* **What is being asked**
Both the line with "Click the Chart PPD value field showing 1" and the line with "Given: Expand the Basis dropdown list" in the records below must appear in the output, along with every line between them, exactly and with nothing added.

(Data extract Opens)

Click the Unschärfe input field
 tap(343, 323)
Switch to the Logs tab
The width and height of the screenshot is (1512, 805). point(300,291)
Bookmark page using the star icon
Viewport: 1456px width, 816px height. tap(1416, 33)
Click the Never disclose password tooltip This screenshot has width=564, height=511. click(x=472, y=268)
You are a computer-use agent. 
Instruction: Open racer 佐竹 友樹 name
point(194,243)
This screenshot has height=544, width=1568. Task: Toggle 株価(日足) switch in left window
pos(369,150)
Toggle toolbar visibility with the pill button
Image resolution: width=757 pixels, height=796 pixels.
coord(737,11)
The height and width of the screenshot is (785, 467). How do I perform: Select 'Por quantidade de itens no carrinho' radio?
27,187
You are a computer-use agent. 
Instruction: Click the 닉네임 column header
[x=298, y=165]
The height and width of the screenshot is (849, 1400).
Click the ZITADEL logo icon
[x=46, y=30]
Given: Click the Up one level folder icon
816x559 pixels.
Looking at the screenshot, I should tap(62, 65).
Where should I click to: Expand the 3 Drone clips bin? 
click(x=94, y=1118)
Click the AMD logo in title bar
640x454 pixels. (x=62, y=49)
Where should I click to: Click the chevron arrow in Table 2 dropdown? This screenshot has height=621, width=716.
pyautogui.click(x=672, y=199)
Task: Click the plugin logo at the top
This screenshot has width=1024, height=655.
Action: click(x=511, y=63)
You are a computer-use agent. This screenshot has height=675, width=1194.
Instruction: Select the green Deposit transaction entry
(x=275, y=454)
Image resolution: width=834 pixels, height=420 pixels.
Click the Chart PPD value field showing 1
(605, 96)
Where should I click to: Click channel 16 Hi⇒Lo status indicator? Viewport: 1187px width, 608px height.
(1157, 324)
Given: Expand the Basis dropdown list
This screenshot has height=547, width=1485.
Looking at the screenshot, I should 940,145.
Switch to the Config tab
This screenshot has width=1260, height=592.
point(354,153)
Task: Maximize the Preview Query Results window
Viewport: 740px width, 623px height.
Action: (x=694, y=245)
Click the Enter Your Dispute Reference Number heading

(Data extract Closes)

* **Task result**
Click the Chart PPD value field showing 1
(605, 96)
Where should I click to: Click channel 16 Hi⇒Lo status indicator? Viewport: 1187px width, 608px height.
(1157, 324)
Given: Expand the Basis dropdown list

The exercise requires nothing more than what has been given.